VfL Wolfsburg am Abgrund: Zehntes Spiel ohne Sieg verschärft Abstiegsangst
Anett ZobelWolfsburgs Abstieg droht: Aufstehen, kämpfen! - VfL Wolfsburg am Abgrund: Zehntes Spiel ohne Sieg verschärft Abstiegsangst
VfL Wolfsburgs Abstiegskampf spitzt sich zu: Zehntes Spiel ohne Sieg
Die Abstiegsängste des VfL Wolfsburg haben sich nach dem zehnten Spiel in Folge ohne Sieg weiter verschärft. Die jüngste 0:1-Niederlage gegen Werder Bremen lässt die Mannschaft auf Platz 15 der Bundesliga zurückfallen – fünf Punkte entfernt von einem Nicht-Abstiegsplatz. Trainer Dieter Hecking, der kürzlich erneut das Zepter übernahm, konnte die Wende bisher nicht einleiten: Unter seiner Führung gab es in den ersten beiden Spielen nur einen einzigen Punkt.
Mit 20 Punkten nach 22 Spieltagen und lediglich fünf Saisonsiegen steht Wolfsburg am Abgrund.
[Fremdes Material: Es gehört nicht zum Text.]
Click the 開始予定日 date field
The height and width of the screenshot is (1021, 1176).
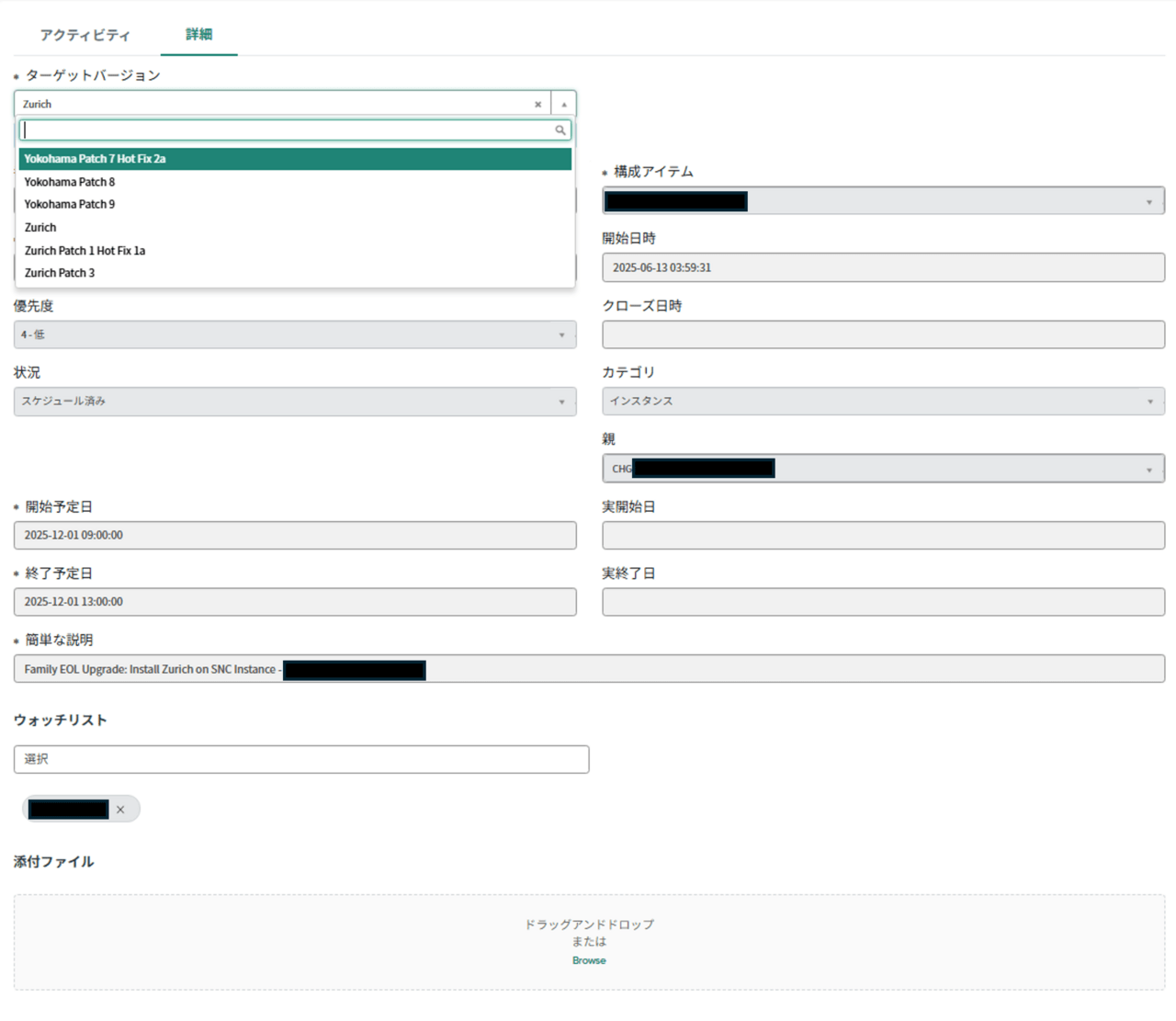294,535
Die Tordifferenz von -15 unterstreicht eine Saison, die von Inkonsistenz und defensiven Schwächen geprägt ist. Der Rückstand auf Mittelfeldteams wie RB Leipzig (40 Punkte) oder Bayer Leverkusen (39) zeigt, wie weit der Verein abgefallen ist.
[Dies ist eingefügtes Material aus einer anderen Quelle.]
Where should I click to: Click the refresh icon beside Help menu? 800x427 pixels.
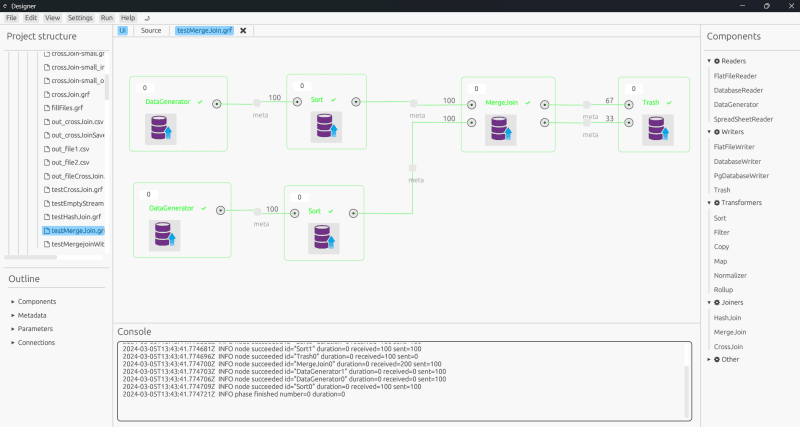149,18
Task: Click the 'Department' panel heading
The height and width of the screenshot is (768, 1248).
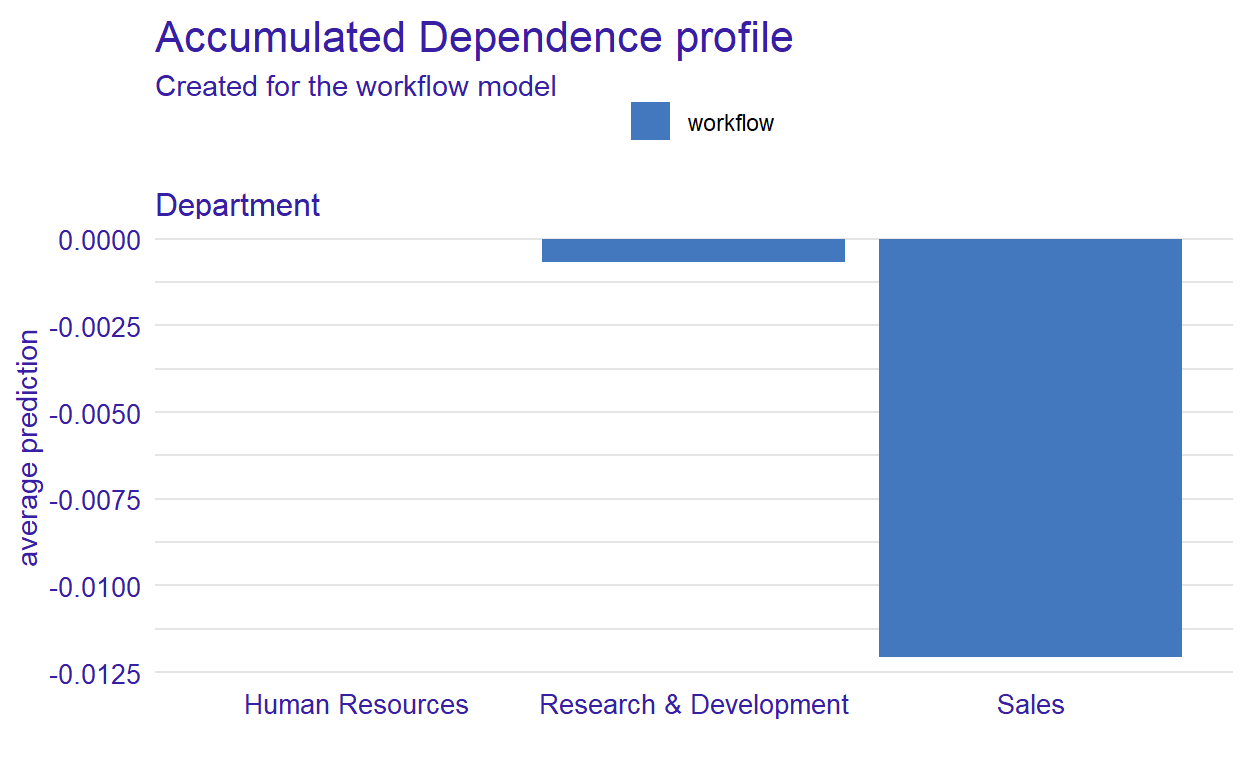Action: (238, 205)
Trotz der schlechten Serie stellt sich Sportdirektor Pirmin Schwegler öffentlich hinter Hecking. Der Trainer selbst gibt sich realistisch und sagte sogar einen Sieg des FC St. Pauli im kommenden Spiel gegen den SC Freiburg voraus. Ein Erfolg der Hamburger würde sie fünf Punkte vom Relegationsplatz distanzieren – und Wolfsburgs Überlebenschancen weiter schmälern.
Das Team-Motto – sich aufrappeln, wieder aufstehen, sich zurückkämpfen – spiegelt den Willen wider. Doch nach zehn Spielen ohne Sieg wächst die Gefahr des ersten Bundesliga-Abstiegs der Vereinsgeschichte. Die Wolfsburger schwören, bis zur letzten mathematischen Chance zu kämpfen, doch die Zeit wird knapp.
Mit jeder weiteren Niederlage wird die Lage prekärer. Eine weitere Pleite könnte den Rückstand weiter vergrößern und das Team in noch größere Abhängigkeit von Ergebnissen anderer Mannschaften drängen. Jetzt gilt es, den Abwärtstrend zu stoppen, bevor er unumkehrbar wird.